最終回で語られた制作の裏側の話は、驚くと同時にコンテンツづくりの観点から、このチャンネルから学ぶ点は膨大です。

まず、そもそもの映像の尺が3分ほどで長くても10分ほどで非常に視聴のハードルが低い。短いながらもゲーム映像やイラスト、見出し、ワイプやテロップなどはふんだんに用いられていて、視覚的に飽きることもありません。

桜井さんの忙しさなどの事情から、最初に収録を一気に済ませていますが、ナレッジを共有するようなコンテンツを作成して配信する場合、最初の全体像が描けているにこしたことはありません。

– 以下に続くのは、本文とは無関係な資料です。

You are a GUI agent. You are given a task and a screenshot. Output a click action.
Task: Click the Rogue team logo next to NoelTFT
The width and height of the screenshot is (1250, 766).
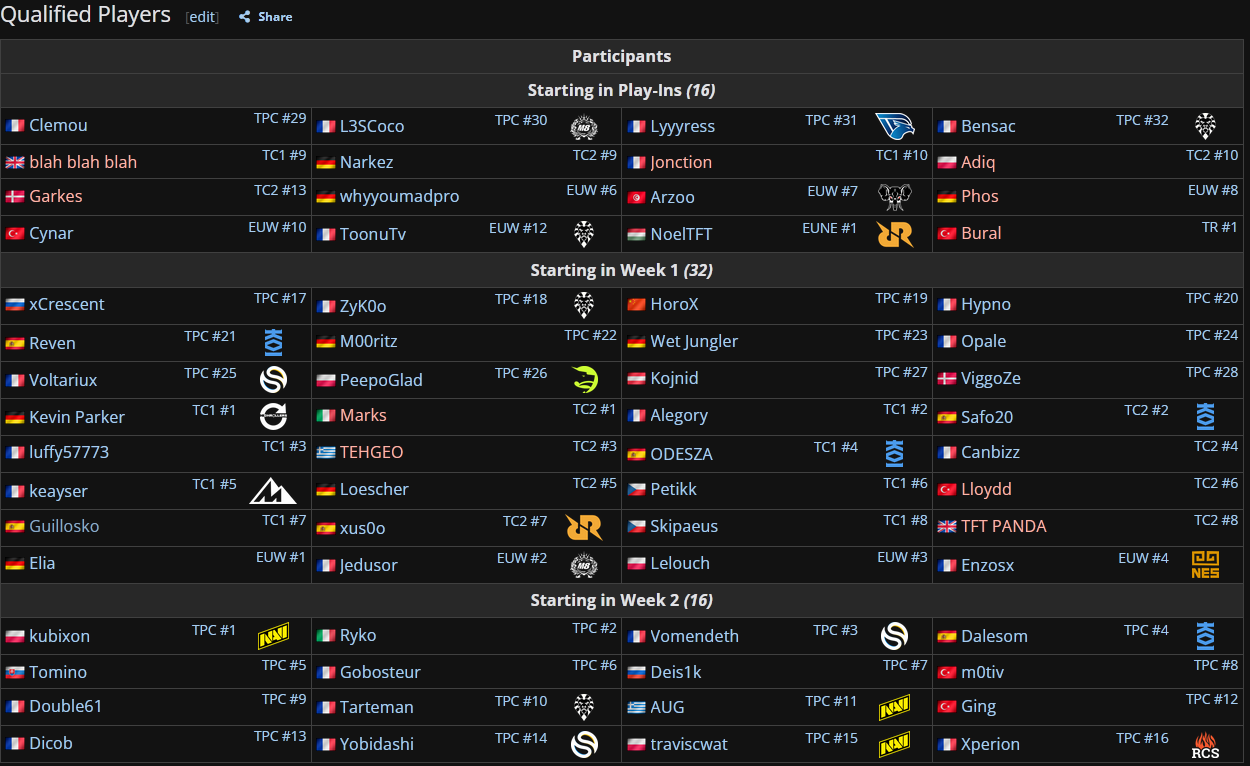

全体の骨子を整理し、それを原稿に落とし込み、その内容に沿ってトークを収録するというやり方は、非常にハードルが高いことではありますが、参考にしたい点です。これがあるからこそ、前述の一つひとつの映像のみやすさも活きてきます。

脳内の知識や思考を構造化することも、それを30万字の原稿にすることも、それを自身で話して収録することも、そのあとの素材の組み合わせや監修なども、一つひとつが大変な作業ではありますが、一つひとつをやりきるということが、偉大な仕事になるのだと感じます(桜井さんはこのチャンネルは収益化していないそうですが…)。

映像の内容、その制作の裏側、そしてこれだけの労力をかけてチャンネルを運営した 「未来のゲームを少しでも良くする投資、いやボランティア活動」という目的。どの観点からも学びと、刺激にあふれるものでした。

これだけ忙しい人が、これだけやりきっているのですから、何かやりたいことがあるんだ、という場合にはとにかくやるしかないという気持ちになりますね。ゲーム業界の人間ではありませんが、本当に感謝の気持ちでいっぱいです。